Aber es ist nicht alles genau wie früher. Wer vorhat, Gäste einzuladen, erstellt die Liste nicht mehr nur nach den üblichen Kriterien, wie interessant, lustig und sozial kompatibel eine Person ist. Zusätzlich überlegen die meisten Gastgeber, wer geimpft ist, relativ risikoarmen Freizeitbeschäftigungen nachgeht und in welchem Alter dessen Nachwuchs ist. Und ob sie die Gäste bitten dürfen, einen aktuellen negativen Test mit zur Party zu bringen – ich meine übrigens ja. So fühlen sich schließlich alle sicherer.

Gäste, die sich neuerdings wieder zwischen mehreren Optionen entscheiden müssen, wenden ähnliche Kriterien an; gegenüber Gastgebern, sowie was die weiteren Eingeladenen betrifft. Eventuell überlegen sie auch, wie viel räumliche Distanz die jeweiligen Austragungsorte der Partys ermöglichen.

Nähe und Distanz

Wann wir wen wieder sorglos abbusseln und inniglich umarmen werden, steht in den Sternen. Bis dorthin befürworte ich persönlich vernünftige Vorsichtsmaßnahmen. Was aber hoffentlich bald einmal wieder aus unserem Alltag verschwindet, sind die Stilblüten neuer Begrüßungsformen. Hier eine kleine Auflistung:

Ellbogenkämpfer. Auch wenn der Gruß mittels Ellbogengelenken selbst bei Staatshäuptern üblich war, ich hab’ dem nie was abgewinnen können und stattdessen Kusshändchen versandt.

Boxer. Faustkontakt ist eine besonders komische Geste, signalisiert sie doch eher Kampfbereitschaft denn Freundschaft.
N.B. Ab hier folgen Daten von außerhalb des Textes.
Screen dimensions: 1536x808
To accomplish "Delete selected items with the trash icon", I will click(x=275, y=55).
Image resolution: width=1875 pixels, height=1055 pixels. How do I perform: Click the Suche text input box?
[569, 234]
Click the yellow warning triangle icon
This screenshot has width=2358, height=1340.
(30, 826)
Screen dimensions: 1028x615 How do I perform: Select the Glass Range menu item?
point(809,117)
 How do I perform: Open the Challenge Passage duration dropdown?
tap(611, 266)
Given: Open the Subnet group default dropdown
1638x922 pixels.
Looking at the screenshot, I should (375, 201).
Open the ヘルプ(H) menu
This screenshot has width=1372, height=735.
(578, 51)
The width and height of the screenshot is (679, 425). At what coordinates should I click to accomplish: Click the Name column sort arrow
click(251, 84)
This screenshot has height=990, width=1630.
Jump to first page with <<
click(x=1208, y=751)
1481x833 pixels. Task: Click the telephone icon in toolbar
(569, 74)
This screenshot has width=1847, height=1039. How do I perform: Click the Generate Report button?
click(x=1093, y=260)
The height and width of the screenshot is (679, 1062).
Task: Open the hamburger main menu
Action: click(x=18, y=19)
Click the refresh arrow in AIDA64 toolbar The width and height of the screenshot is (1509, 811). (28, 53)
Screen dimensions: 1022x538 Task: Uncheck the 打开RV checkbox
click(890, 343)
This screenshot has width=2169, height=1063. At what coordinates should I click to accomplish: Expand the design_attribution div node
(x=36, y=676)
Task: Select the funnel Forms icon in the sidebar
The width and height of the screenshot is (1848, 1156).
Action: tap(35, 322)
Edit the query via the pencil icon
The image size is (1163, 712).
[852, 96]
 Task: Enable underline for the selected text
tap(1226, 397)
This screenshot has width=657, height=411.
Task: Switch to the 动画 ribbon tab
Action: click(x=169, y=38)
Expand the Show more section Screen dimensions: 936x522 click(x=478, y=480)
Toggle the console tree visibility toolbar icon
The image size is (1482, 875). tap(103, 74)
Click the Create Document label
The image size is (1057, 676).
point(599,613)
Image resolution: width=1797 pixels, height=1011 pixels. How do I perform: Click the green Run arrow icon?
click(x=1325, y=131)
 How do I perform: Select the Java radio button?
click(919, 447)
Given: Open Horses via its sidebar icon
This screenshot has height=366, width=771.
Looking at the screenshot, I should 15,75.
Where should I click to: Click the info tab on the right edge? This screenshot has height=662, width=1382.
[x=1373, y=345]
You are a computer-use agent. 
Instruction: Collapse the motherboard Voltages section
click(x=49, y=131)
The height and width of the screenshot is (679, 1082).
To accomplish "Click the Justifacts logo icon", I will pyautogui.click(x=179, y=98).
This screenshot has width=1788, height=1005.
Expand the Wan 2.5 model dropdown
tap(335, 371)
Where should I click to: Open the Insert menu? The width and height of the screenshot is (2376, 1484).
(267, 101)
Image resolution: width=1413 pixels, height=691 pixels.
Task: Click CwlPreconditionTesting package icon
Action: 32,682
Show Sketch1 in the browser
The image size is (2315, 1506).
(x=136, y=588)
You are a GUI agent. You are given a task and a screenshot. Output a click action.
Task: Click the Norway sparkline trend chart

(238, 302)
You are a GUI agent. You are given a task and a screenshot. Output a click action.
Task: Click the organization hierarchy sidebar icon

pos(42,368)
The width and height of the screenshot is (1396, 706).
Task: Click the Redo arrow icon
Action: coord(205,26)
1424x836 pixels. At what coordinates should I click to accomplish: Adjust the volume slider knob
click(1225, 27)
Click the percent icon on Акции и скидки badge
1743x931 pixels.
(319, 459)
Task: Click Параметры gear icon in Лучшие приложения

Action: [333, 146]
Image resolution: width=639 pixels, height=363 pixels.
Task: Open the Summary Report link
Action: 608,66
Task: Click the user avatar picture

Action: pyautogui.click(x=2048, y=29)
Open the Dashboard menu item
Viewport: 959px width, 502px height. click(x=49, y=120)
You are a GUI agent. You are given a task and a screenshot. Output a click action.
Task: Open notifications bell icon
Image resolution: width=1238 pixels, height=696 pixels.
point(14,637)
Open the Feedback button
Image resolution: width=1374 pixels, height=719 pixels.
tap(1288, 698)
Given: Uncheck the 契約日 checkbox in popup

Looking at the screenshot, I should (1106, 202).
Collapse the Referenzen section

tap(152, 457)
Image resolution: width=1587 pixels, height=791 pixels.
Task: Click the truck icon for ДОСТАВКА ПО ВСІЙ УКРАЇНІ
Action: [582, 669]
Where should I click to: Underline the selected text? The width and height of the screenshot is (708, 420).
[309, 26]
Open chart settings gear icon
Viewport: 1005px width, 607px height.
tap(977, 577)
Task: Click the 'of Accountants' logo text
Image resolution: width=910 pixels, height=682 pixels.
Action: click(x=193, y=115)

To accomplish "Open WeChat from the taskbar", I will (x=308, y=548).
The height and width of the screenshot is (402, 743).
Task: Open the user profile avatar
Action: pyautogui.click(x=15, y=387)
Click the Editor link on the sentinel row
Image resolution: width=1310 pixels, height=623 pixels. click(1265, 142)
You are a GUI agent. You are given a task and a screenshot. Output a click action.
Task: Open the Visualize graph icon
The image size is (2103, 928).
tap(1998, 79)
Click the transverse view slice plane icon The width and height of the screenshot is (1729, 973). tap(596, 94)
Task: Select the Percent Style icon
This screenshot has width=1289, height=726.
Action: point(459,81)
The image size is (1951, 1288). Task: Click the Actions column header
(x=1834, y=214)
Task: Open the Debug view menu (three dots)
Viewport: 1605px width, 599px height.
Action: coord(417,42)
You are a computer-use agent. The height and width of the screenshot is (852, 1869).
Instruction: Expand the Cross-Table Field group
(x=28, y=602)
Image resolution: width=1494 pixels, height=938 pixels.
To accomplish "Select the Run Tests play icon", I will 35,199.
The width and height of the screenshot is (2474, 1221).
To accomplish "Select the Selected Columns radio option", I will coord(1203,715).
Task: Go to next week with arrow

Kicker. Ebenso blöd finde ich den Usus, sich mit den seitlichen Außenfußlängen zu berühren. Das wirkt wie eine simultan spiegelverkehrt ausgeführte Paar-Übung des „Fit mit Philipp“-TV-Programms.

Bis zur Wiederkehr der alten Normalität in unseren persönlichen Begegnungen setze ich auf so viel körperliche Distanz wie nötig und so viel menschliche Nähe wie möglich. – Vor allem auf Herzenswärme. Die ist bei Weitem berührender, als Ellbogen-, Faust- oder Fußkontakt und befeuert garantiert jedes Partyfieber!